[What needs to be done]
What's needed is an exact copy of the lines from the one that contains "Given: Expand the" to the end of the data below, leaving the pictures out.

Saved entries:
================================

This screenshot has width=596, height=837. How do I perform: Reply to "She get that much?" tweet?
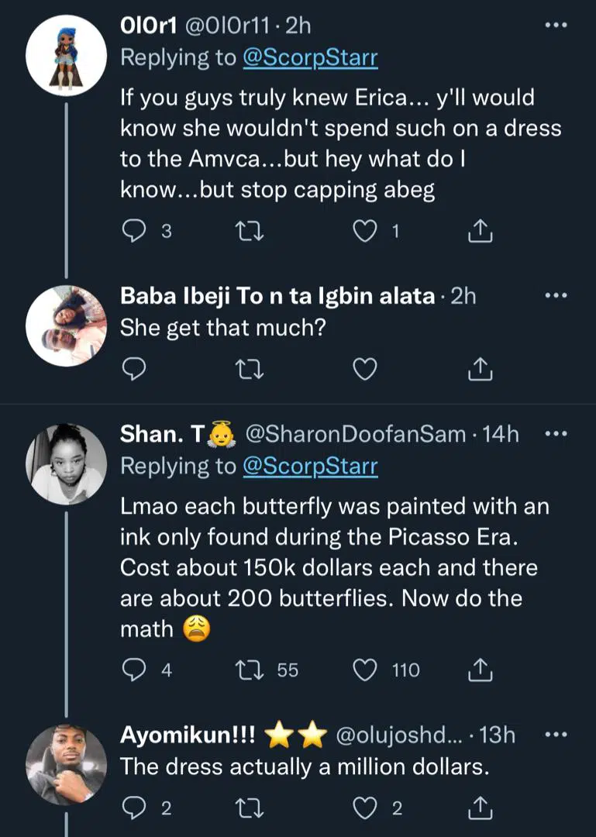135,370
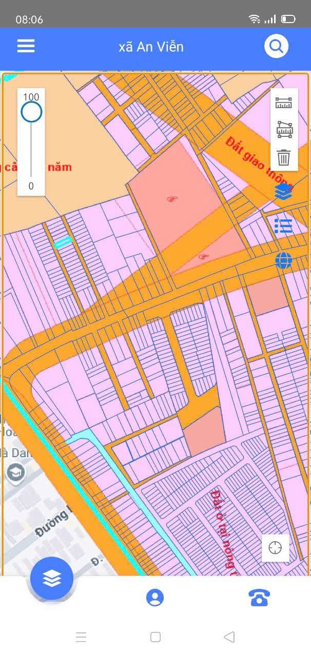Tap the search magnifier icon
Viewport: 311px width, 656px height.
click(x=276, y=47)
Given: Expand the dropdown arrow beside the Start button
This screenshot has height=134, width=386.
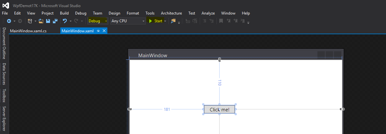Looking at the screenshot, I should [x=165, y=21].
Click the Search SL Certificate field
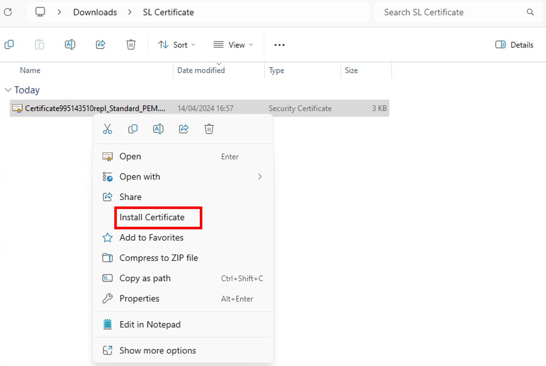The width and height of the screenshot is (546, 366). tap(449, 12)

================================

[Result]
Given: Expand the dropdown arrow beside the Start button
This screenshot has height=134, width=386.
Looking at the screenshot, I should [x=165, y=21].
Click the Search SL Certificate field
The width and height of the screenshot is (546, 366). tap(449, 12)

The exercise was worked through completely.